Go Red Editorial Commentaries

Preeclampsia More Than 1 Disease

Or Is It?

James M. Roberts; Janet M. Catov

From the Magee-Womens Research Institute, Department of Obstetrics, Gynecology, & Reproductive Sciences and Epidemiology, University of Pittsburgh School of Medicine, Pa.

Correspondence to James M. Roberts, MD, Senior Scientist, Magee-Womens Research Institute, Professor of Obstetrics, Gynecology & Reproductive Sciences and Epidemiology, Graduate School of Public Health, University of Pittsburgh School of Medicine, 204 Craft Avenue, Pittsburgh, PA 15213. E-mail rsijmr{at}mwri.magee.edu

In this issue of Hypertension, Rasmussen and Irgens provide strong support for the relationship of preeclampsia and intrauterine growth restriction (IUGR).

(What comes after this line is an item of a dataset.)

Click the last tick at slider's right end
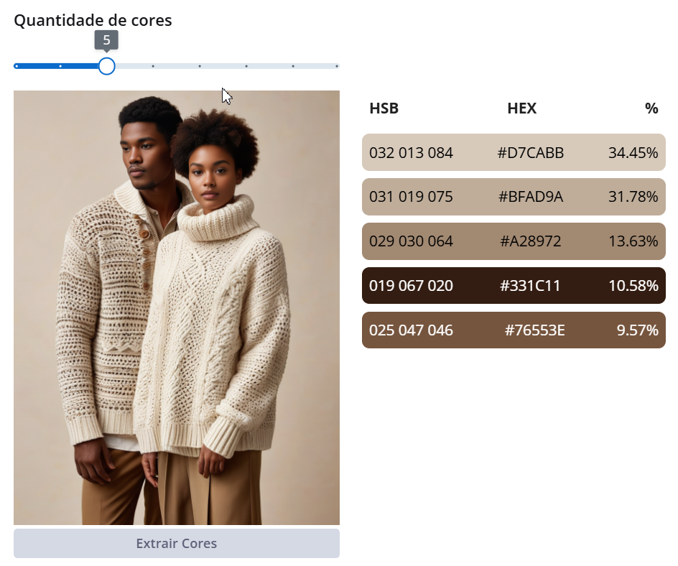678x566 pixels. 336,66
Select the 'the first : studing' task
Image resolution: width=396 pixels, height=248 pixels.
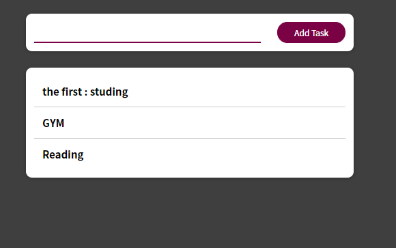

They also provide data that support but also some that argue against the concept that the pregnancy complication, preeclampsia, may be more than one disease.¹ In previous studies these authors demonstrated that women who have had a growth-restricted infant without preeclampsia are more likely to have preeclampsia in a subsequent pregnancy.²

Those data and similar findings in the current study support pathological findings indicating the similarity of IUGR and preeclampsia.³ In preeclampsia, IUGR and interestingly also in about one third of cases of preterm birth,⁴ the maternal myometrial and decidual vessels perfusing the placental site do not undergo the normal remodeling of pregnancy. In normal pregnancy trophoblastic invasion is associated with a greatly increased diameter and removal of vascular smooth muscle from the wall of these vessels. This results in large diameter, flaccid, unresponsive tubes that greatly increase placental perfusion. These changes are not present in pregnancies complicated by IUGR, preeclampsia, and some with preterm births. Implicit in the current study is the concept that preterm birth as well as IUGR is related to subsequent preeclampsia. Although preterm birth is not assessed directly, the effect of low birth weight (IUGR and preterm birth) was greater than the effect of IUGR alone. In a far smaller study our group was able to more directly support the relationship of preterm birth and preeclampsia, as women with early onset preeclampsia were more likely to have preterm birth in a subsequent nonpreeclamptic pregnancy.⁵

The current study extends the prior observation of the relationship of IUGR and preeclampsia but also raises other interesting points. In this larger study the authors were able to determine a "dose response" for reduced growth, demonstrating that the smaller the baby the greater the odds ratio for a subsequent pregnancy with preeclampsia. Although this is what might be expected, what is not as straightforward was the fact that small babies increased the risk of early onset and severe preeclampsia more than they increased the risk for "mild" preeclampsia occurring at the end of pregnancy. This difference in the effect on different degrees of preeclampsia supports numerous observations suggesting that early onset preeclampsia may be a different disease than preeclampsia occurring at term. There are abundant epidemiological observations indicating differences in recurrence rates and relationship to later life cardiovascular disease. The authors of the current manuscript previously examined the database used in this study to test the relationship of preeclampsia to later-life cardiovascular mortality. A median of 14 years after a first pregnancy, women with preeclampsia before 37 weeks gestation had 8 times more cardiovascular deaths than women with normal pregnancy. For women with preeclampsia at term, the increase was only 1.7-fold.⁶ The likelihood that preeclampsia will recur is almost 60% for early onset preeclampsia,⁷ whereas it is 10% to 20% for preeclampsia near term.⁸

Pathophysiological markers are also different. For example, antiangiogenic factors are much better predictors of early onset preeclampsia than late onset disease.⁹ Also, whereas early preeclampsia is associated with an excess of small babies, late onset does not share that relationship and there is actually an excess of larger babies.¹⁰ The data presented in the current Rasmussen study support a concept that early preeclampsia is associated with reduced placental perfusion and is a different disease than preeclampsia at term in which reduced perfusion may not be a major component (Figure, Panel 1). The authors suggest this may indicate a different genetic origin for the disorder that occurs early and late.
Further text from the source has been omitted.